Showing posts with label Hesperus Press. Show all posts
Showing posts with label Hesperus Press. Show all posts

Tuesday, June 05, 2007

Reading Simenon in an airport

I've written before about the difficulty of selecting books to carry on a trip, and yesterday I decided that I may need to add a new categorical consideration to my pre-trip book packing: I should always pack a slim and claustrophobic novel to read in case of airport delays.

The needs of an airport reader, after all, are different from those of an airplane reader. The oppressive open-endedness of an airport delay also argues for the short novel over the epic or Victorian: unlike plane reading, which is conducted in full knowledge of its end point, airport delay reading should, if the reader wishes to stay sane, inherently reinforce the idea that he and his fellow passengers will surely be leaving soon, O'Hare's vagaries and incompetencies be damned. And the more claustrophobic and involving the narrative, the better, as few places are less conducive to reading than an airport full of delayed passengers; poetry won't long survive the blither-blather of CNN, the fuckery of Fox, and the soul-sucking cell-phone addictions of business types. A perfect airport delay novel will seamlessly trade the oppressiveness of the modern lounge for its own form of oppressiveness, escaped only at the turning of the last page--at which point, if the stars have aligned, your plane will be ready.

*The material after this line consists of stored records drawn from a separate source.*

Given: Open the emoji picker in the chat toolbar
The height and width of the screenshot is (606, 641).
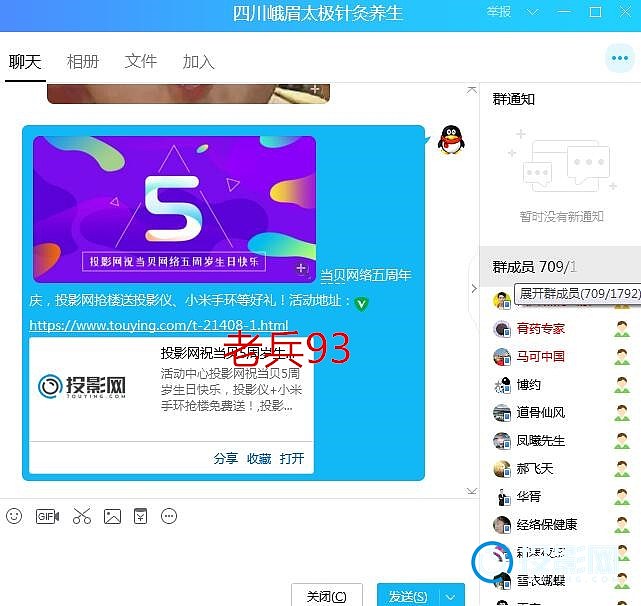Looking at the screenshot, I should coord(14,516).
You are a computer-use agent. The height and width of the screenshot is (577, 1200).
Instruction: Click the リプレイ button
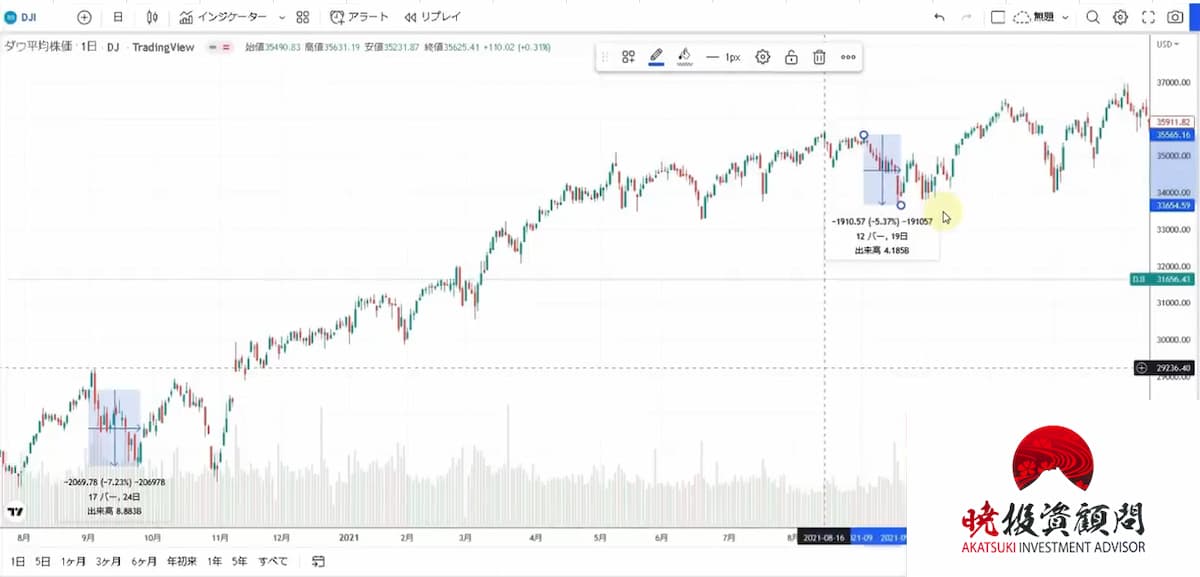pos(433,17)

All of which leads to my nomination of Hesperus Press and the matchless New York Review of Books Classics line as the official publishers of airport delays. All of Hesperus's titles would fit the first criterion, as would a number of the NYRB's, while both lists are thick with murky foreign settings, eerie tales, and hideous crimes conducted under cover of darkness (or, in the case of Ivy Compton-Burnett, the thinnest veneer of politeness). Now if only I can get all the Hudson News stores to agree with me, the world of the airport will be a much better--if far more sinister--place.

Yesterday, trapped by rain at La Guardia, I occupied myself with Hesperus Press's recent translation of Georges Simenon's Three Crimes (1938). Simenon has been enjoying an English-language renaissance lately through the help of both of the aforementioned presses, and Three Crimes could be the model airport delay book: it's only 125 pages long, thoroughly sordid, and just fragmented and disjointed enough to require real attention. Three Crimes tells the story of a pair of men, friends of Simenon in his youth, who later committed violent murders, one man of his wife and mistress, the other of his mistress, his mother, and his former Jesuit confessor. There is almost no plotting to the book; Simenon is far less interested in the how of a murder than in the unfathomable skein of whys that led to it. So he opens with details of the murders, then slips back into his energetically dissipated youth in Liege and his adventures--which range from teenage seductions to vague black magic--with the murderers-to-be, in search of the roots of their crimes:
Why? How? Where should one begin, since there is no beginning, nor any other link, over the years and across space, between three crimes, between five or six deaths and between a handful of the living, except for myself?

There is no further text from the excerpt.